Postcards from Hell by Victoria Lansford

Mixed media on wood; 10" x 12"
The eye in this collage is printed with a hand carved, partial self portrait, rubber stamp.

My teenage son, Skyler, and I have been having frank and open conversations about drugs for years.  Somewhat ironically, this outside the box, live and let live, hippy child of ours has been about as intollerant of drugs and drug use as Nancy Regan.  In fact, he's expressed such adamant opions that his dad and I worry, afraid when he's older that he'll backlash like a conservative politician or fundamentalist religious leader, who ends up indicted for the very sin against which s/he preached.

A few years ago after Skyler watched an episode of Deadliest Catch in which Captain Phil Harris's son confessed to being an addict and stealing his dad's prescription pain killers, I spent more than an hour explaining to my son that in taking 2 Advil for tendonitis I wasn't abusing pain meds or in danger of becoming addicted to anything.  Like I said, intollerant in the extreme.

Maybe he's heard us tell one too many times the story of when he was five and was given morphine after surgery for a broken arm.  When my ex-husband kept nagging and sniping at the poor kid for breaking his arm by jumping off the deck while trying to fly (literally, fly) my son turned and gave him the biggest rasberries ever in the history of wagging tongues and sprayed saliva.  (I was a seriously proud parent in that moment!)

I guess he gets his aversion to drugs, both legal and not, from me.  Being a canary in the proverbial coal mine, I avoid taking medications until they are absolutely necessary because I'm so suseptable to side effects.  Not the "may cause" list at the top of the pharmacy print out, I'm talking the fine print at the bottom, the ".02% of people experienced" list with the really weird stuff.  Certain synthetic antibiotics make me hallucinate.  Seriously, 12" milipeded type insects crawing on the walls kinds of hallucinations. Not my idea of a good time.

So after 2 weeks of acute bronchitis, followed by 3 days of an edless barking sounding cough that went on so long as to make me toss my cookies repeatedly, I showed Skyler the bottle of hydrocodone cough syrup my doctor prescribed (I can't take codeine) and said, "This is your mother... This is your mother about to be on drugs..."

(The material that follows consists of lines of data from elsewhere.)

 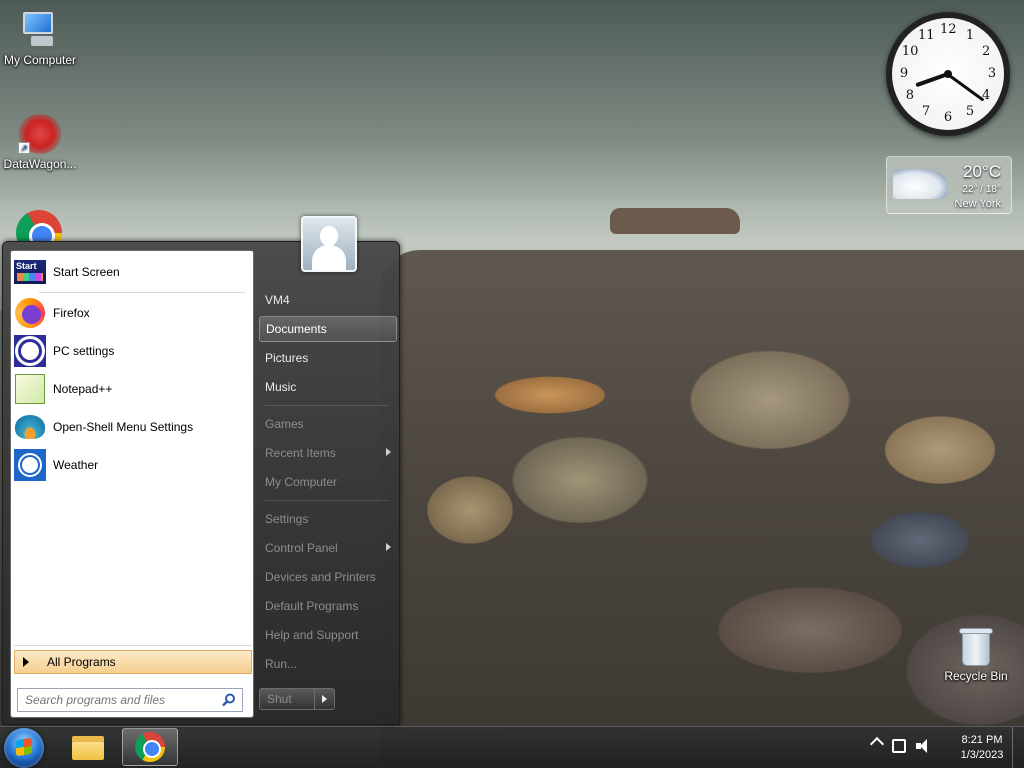 What do you see at coordinates (40, 60) in the screenshot?
I see `desktop-icon-label: My Computer` at bounding box center [40, 60].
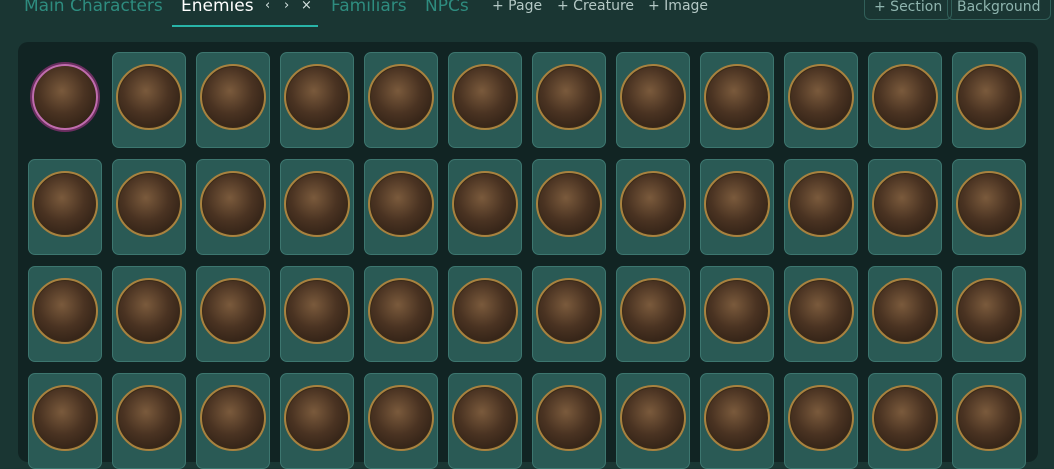 The image size is (1054, 469). I want to click on creature-card-female-bandit, so click(821, 100).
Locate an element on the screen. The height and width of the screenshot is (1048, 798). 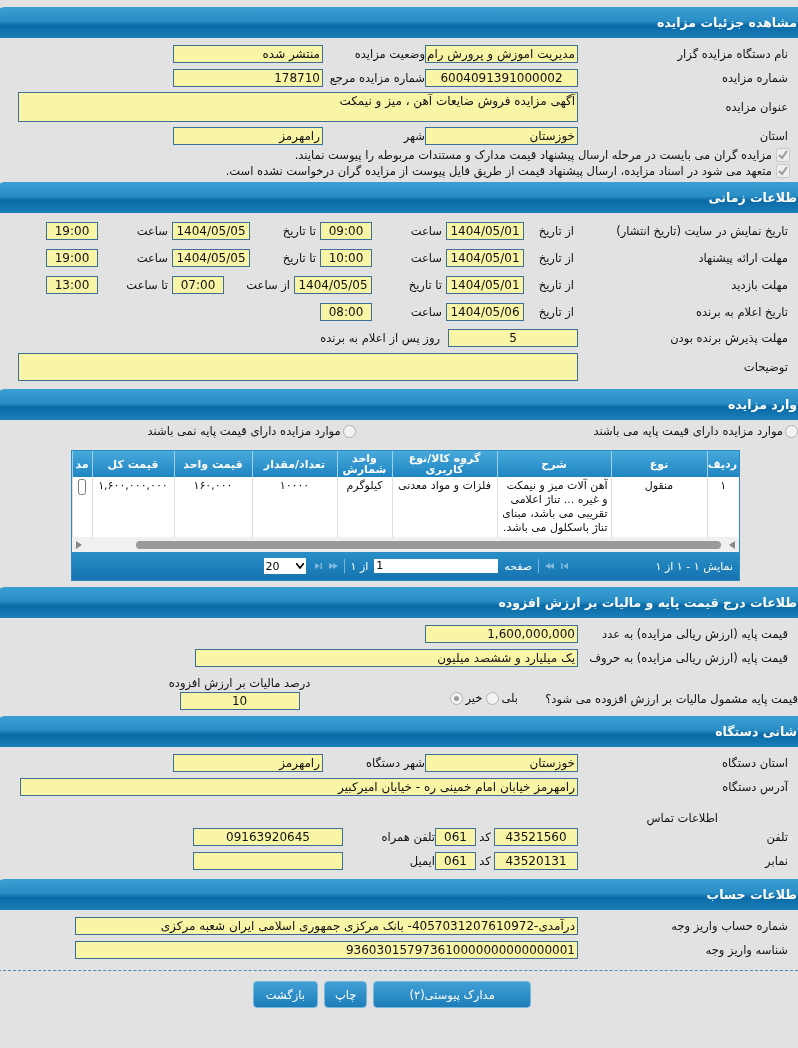
column-header: تعداد/مقدار is located at coordinates (294, 464).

"That's nice dear," said my son in his best Donna Reid/June Cleaver voice.  Immediately he went back to playing Grand Theft Auto, a video game in which players can buy marijuana for "medical use." Maybe he's mellowed a touch though hopefully not too much.

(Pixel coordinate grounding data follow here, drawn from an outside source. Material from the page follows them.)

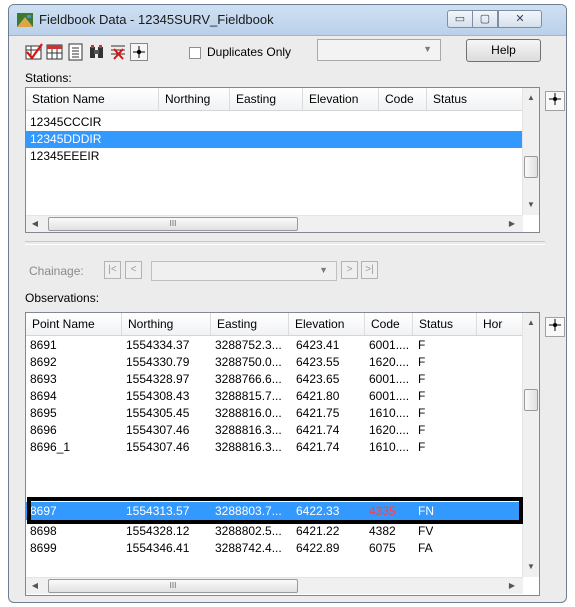 Image resolution: width=575 pixels, height=607 pixels. Describe the element at coordinates (118, 52) in the screenshot. I see `cross-edit-icon` at that location.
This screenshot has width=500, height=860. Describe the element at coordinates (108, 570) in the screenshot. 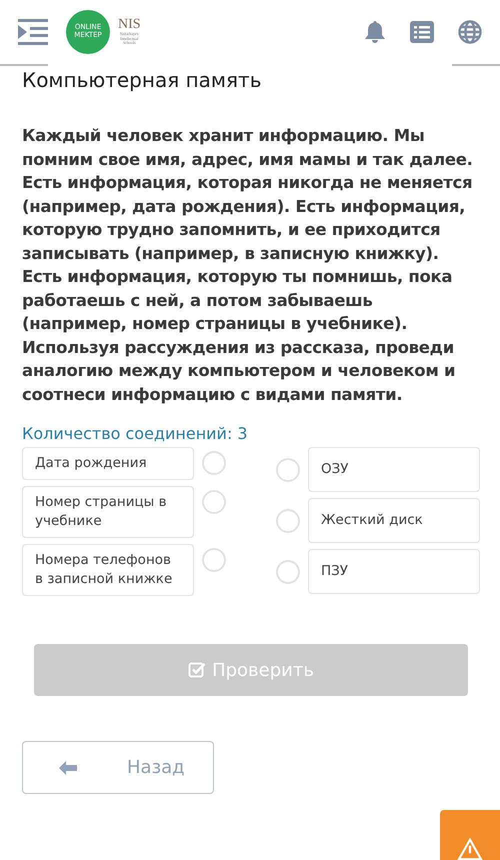

I see `answer-option: Номера телефонов в записной книжке` at that location.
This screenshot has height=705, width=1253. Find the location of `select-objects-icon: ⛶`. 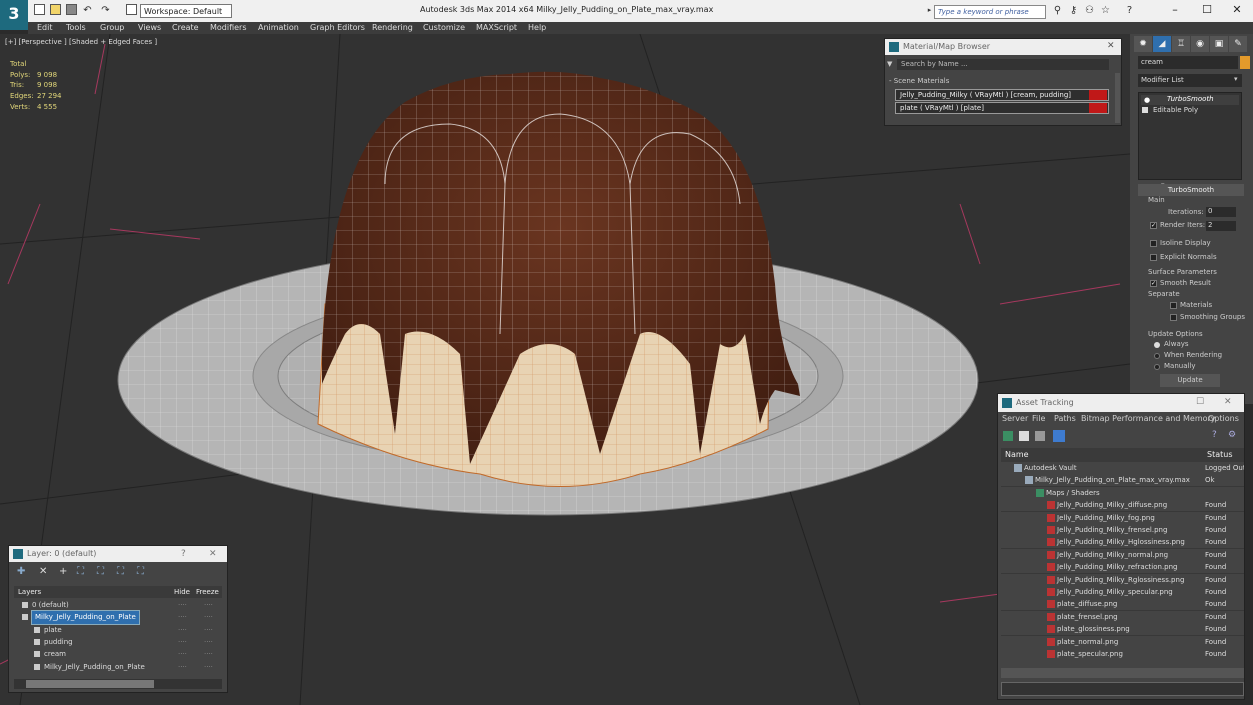

select-objects-icon: ⛶ is located at coordinates (80, 572).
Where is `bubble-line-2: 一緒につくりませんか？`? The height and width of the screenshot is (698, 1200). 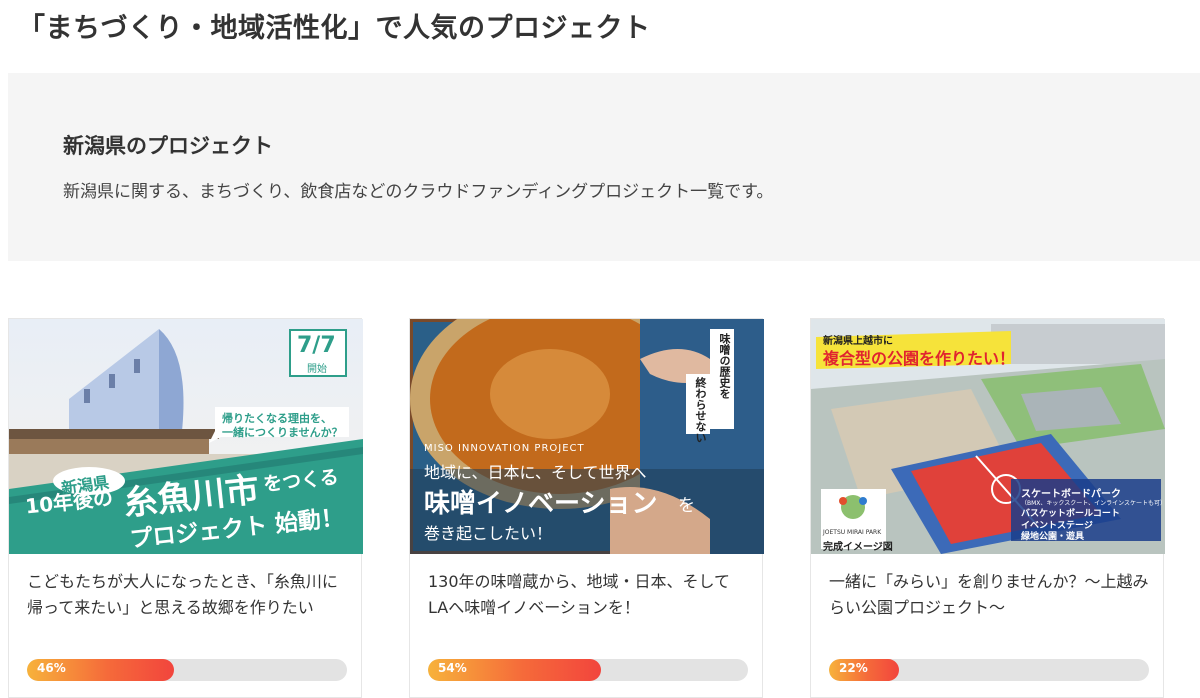
bubble-line-2: 一緒につくりませんか？ is located at coordinates (282, 432).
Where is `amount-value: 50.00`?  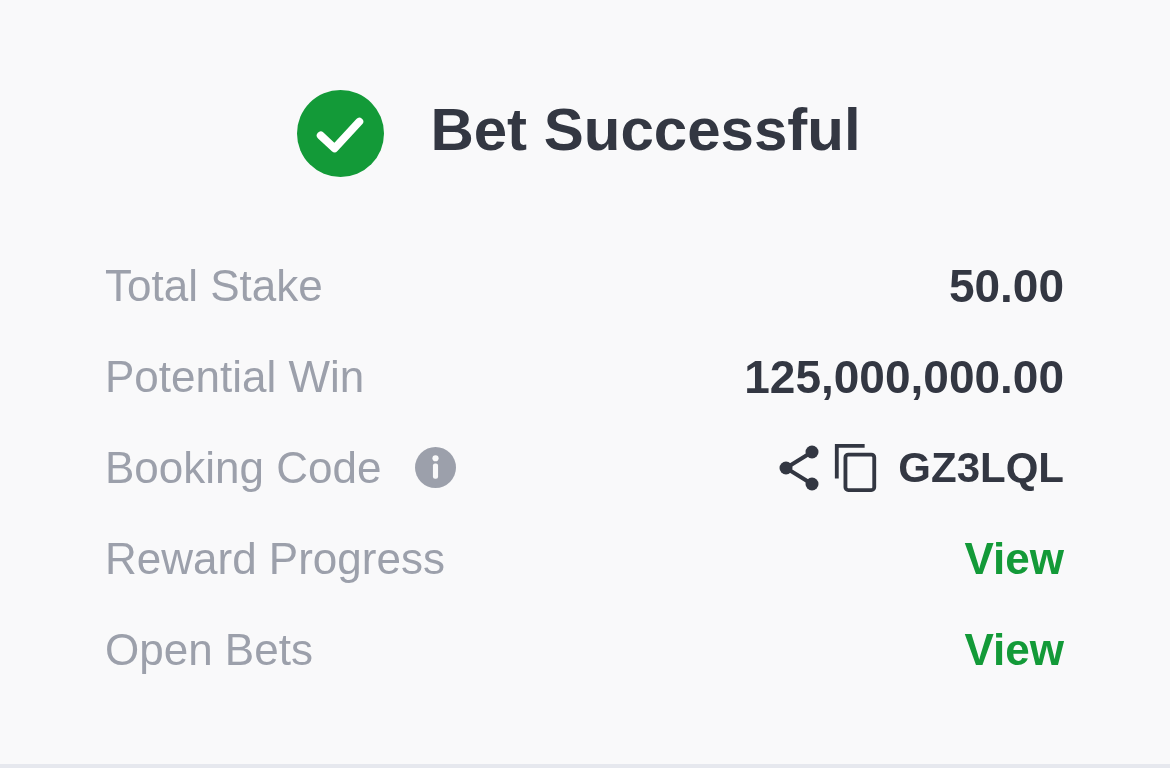
amount-value: 50.00 is located at coordinates (1006, 286).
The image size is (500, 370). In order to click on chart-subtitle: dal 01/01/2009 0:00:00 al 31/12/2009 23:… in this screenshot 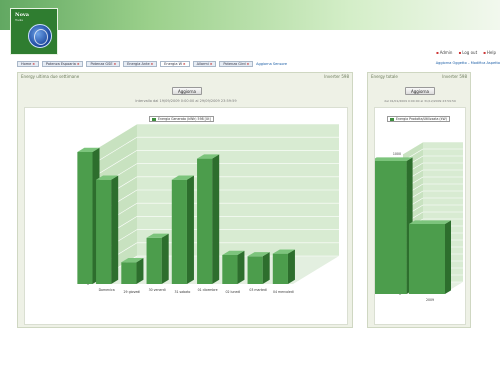, I will do `click(420, 101)`.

Wary of the side effects, I took half the instructed dose, and I was flying within 6 minutes.  For a workaholic creative like me, few things are as boring as being sick and laid up in bed for days on end.  So soaring or not, I grabbed my lifeline (my iPad), and the app, Sage, caught my eye.  Sage, a truly brilliant cross between a game of Memory and the I-Ching, is an oracle of divination except it's totally made up by my favorite trickster, Nick Bantock. Think Jungian metaphor meets a Magic 8 Ball, now that's my idea of a good time.

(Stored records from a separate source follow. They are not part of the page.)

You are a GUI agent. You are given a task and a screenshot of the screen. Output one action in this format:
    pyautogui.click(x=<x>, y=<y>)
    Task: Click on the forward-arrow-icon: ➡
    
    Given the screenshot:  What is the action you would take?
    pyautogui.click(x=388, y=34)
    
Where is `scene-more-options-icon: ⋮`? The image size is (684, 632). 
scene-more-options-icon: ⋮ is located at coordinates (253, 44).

I hadn't played the game in a while.  Perhaps the app icon caught my eye because I've been reeading Nick's recent facebook entries.  What fun, I thought, to play it while "in flight."  I couldn't have been more wrong.

Sage's ability to answer life's heavy questions relies on the player to delve into metaphor.  Nick describes it as "sense within nonsense."  Normally, I marvel at the synchronicity of that "nonsense" to be quite thought provoking. Being stoned, however, made my brain quite incapable of reading meaning into anything.  I was lightheaded and blissfully not coughing for a whole 20 minutes, but I was in a dull, flat, literal mode.  I gave up and started reading the news instead (something I normally avoid at all costs).

I guess I'm not cut out to be a Coleridge, inspired by opium or it's synthetic cousin.  Inspiration for me may depend on altered states, but these states require things like music, perfect mochas in just the right coffee bar, and something blue and something shiny like ground pigments, mica, Koroit opals, or non ferrous metals.

"You need to be in control," my husband said with a smirk.

"No, Rush Limbaugh is a scrip junky, who needs to be in control.  Please don't compare me with an idiot like that."

"No, not in control of other people, in control of your faculties."

"Hmm, true."  He has a point. 

Ironically, the next morning I finished a murder mystery in which one victim was done in by cough syrup. Alas though, to appease everyone who insisted I needed sleep without waking every 15 minutes to cough up a lung (and they were right), I took another 1/2 dose of the stuff that night.  I now save metaphors and creativity for different altered states, ones that involve chocolate.

At a recent detal appointment, Skyler tried nitrous oxide before the tooth filling began.  He freaked out.  "Nothing sounds right!  Nothing feels right!"  He opted to skip the gas and coped just fine with all the drilling, which, I fully admit, is more than I could have withstood.

It wouldn't be the first time my son has intuitively understood something important that is beyond his years of experience.